» **PROBLEM**: These records must be written out again exactly.

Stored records
▶
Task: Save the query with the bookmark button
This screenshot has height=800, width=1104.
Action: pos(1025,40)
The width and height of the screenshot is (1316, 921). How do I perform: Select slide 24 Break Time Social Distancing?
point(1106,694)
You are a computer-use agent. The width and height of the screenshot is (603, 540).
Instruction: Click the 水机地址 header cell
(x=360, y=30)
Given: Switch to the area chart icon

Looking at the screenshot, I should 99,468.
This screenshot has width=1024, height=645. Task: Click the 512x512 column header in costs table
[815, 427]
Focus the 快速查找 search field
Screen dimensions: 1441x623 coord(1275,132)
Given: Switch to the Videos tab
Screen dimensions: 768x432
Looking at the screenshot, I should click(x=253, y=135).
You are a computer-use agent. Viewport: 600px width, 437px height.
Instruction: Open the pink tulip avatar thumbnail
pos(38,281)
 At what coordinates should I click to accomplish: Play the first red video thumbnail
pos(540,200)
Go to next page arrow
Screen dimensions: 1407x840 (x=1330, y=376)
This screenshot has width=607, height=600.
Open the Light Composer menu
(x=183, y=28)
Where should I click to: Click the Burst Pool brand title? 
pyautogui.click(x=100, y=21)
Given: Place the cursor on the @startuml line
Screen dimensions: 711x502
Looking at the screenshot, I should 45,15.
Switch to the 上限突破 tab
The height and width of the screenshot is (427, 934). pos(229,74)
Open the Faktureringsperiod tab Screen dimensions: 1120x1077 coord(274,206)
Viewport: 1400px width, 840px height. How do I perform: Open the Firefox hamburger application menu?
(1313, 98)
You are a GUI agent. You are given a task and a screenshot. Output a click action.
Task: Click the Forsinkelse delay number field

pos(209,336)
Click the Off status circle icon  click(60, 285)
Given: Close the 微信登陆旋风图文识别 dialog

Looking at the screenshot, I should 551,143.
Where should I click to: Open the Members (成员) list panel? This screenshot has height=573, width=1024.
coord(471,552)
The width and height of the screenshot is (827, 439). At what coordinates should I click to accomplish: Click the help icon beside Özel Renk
◀
» **EXERCISE ANSWER**:
Task: Save the query with the bookmark button
This screenshot has height=800, width=1104.
Action: pos(1025,40)
The width and height of the screenshot is (1316, 921). How do I perform: Select slide 24 Break Time Social Distancing?
point(1106,694)
You are a computer-use agent. The width and height of the screenshot is (603, 540).
Instruction: Click the 水机地址 header cell
(x=360, y=30)
Given: Switch to the area chart icon

Looking at the screenshot, I should 99,468.
This screenshot has width=1024, height=645. Task: Click the 512x512 column header in costs table
[815, 427]
Focus the 快速查找 search field
Screen dimensions: 1441x623 coord(1275,132)
Given: Switch to the Videos tab
Screen dimensions: 768x432
Looking at the screenshot, I should click(x=253, y=135).
You are a computer-use agent. Viewport: 600px width, 437px height.
Instruction: Open the pink tulip avatar thumbnail
pos(38,281)
 At what coordinates should I click to accomplish: Play the first red video thumbnail
pos(540,200)
Go to next page arrow
Screen dimensions: 1407x840 (x=1330, y=376)
This screenshot has width=607, height=600.
Open the Light Composer menu
(x=183, y=28)
Where should I click to: Click the Burst Pool brand title? 
pyautogui.click(x=100, y=21)
Given: Place the cursor on the @startuml line
Screen dimensions: 711x502
Looking at the screenshot, I should 45,15.
Switch to the 上限突破 tab
The height and width of the screenshot is (427, 934). pos(229,74)
Open the Faktureringsperiod tab Screen dimensions: 1120x1077 coord(274,206)
Viewport: 1400px width, 840px height. How do I perform: Open the Firefox hamburger application menu?
(1313, 98)
You are a GUI agent. You are given a task and a screenshot. Output a click action.
Task: Click the Forsinkelse delay number field

pos(209,336)
Click the Off status circle icon  click(60, 285)
Given: Close the 微信登陆旋风图文识别 dialog

Looking at the screenshot, I should 551,143.
Where should I click to: Open the Members (成员) list panel? This screenshot has height=573, width=1024.
coord(471,552)
The width and height of the screenshot is (827, 439). At what coordinates should I click to accomplish: Click the help icon beside Özel Renk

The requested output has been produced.